優しいラーナは、もしかしたら聞くつもりがないのかもしれないけれど、そのかわり深刻そうにエルゲンに今日のことを説明してしまうだろう。それではいけない。エルゲンに問われると、セレーネは嘘を吐くのが下手になってしまう。それなら今ここでラーナに説明して、彼女からエルゲンに伝えてもらった方がまだいい。

こんなにも優しいラーナに嘘を吐くことは憚られるが、仕方がない。セレーネは必死に嗚咽を噛んで、ゆっくりと言葉を紡いだ。

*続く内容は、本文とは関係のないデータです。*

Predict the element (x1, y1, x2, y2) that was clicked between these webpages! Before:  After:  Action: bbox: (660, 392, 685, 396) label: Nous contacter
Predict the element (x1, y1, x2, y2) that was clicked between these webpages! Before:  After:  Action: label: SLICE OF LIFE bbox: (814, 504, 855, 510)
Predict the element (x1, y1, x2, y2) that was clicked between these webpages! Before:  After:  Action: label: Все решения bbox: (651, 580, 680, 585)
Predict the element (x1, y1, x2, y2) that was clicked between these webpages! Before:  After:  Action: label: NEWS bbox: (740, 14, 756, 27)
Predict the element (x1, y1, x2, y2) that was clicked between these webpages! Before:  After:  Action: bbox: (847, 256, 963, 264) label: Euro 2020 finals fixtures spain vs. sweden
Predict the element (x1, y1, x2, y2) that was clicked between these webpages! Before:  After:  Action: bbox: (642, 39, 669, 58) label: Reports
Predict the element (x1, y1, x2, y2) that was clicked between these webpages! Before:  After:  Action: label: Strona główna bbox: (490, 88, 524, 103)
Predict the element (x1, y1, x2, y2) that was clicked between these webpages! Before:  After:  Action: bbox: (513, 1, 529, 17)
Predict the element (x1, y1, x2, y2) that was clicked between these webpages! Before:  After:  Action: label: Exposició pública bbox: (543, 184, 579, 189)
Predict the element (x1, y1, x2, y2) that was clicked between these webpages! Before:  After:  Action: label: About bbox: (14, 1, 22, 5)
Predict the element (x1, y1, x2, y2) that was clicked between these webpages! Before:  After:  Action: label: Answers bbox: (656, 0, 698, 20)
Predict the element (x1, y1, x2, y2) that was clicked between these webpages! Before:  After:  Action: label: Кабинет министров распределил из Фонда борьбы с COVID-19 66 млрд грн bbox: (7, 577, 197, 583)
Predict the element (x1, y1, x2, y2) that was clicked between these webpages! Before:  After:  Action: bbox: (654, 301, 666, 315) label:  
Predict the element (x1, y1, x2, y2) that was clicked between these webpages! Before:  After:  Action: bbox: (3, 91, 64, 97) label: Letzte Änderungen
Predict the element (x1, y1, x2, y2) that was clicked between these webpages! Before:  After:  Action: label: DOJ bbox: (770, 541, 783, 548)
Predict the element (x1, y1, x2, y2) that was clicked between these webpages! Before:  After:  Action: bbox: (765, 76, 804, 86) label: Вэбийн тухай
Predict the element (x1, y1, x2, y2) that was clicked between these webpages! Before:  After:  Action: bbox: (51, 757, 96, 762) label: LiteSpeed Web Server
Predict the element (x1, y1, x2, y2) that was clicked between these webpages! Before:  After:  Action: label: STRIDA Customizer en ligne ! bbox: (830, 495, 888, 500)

「……ほんの少し、1人で歩いてみたくなったの。……っ……それで、道に迷って……ごめんなさい」
「左様でございましたか。……そうですね。奥様はお一人でお外を歩かれたことがないのでした。お可哀相に、奥様がそんなにも市井に興味をお持ちとは……気づくことが出来ずに申し訳ありませんでした」

憐れむような声音に、心が軋む。1人で市井を歩きたかったのは、本当のこと。でも、泣いている理由は道に迷ったからじゃない。でも「エルゲンは聖女様のことが好きなのよ」と言ったって、彼女は混乱するだけだろう。ラーナの謝罪に、セレーネは首を振るだけだった。

「……もう大丈夫。馬車に戻るわ」
「今度、エルゲン様にお頼みしてみましょう。さすがにお一人で出歩かれると危のうございますから、隠れて護衛などつけさせて……どうでしょう?」

立ち上がり、自分よりほんの少し背の高いラーナの優しげな顔を見上げる。

「そうね……。頼んでみましょう」

そんな彼女の微笑みに答えながら、セレーネはぎゅっと拳を握った。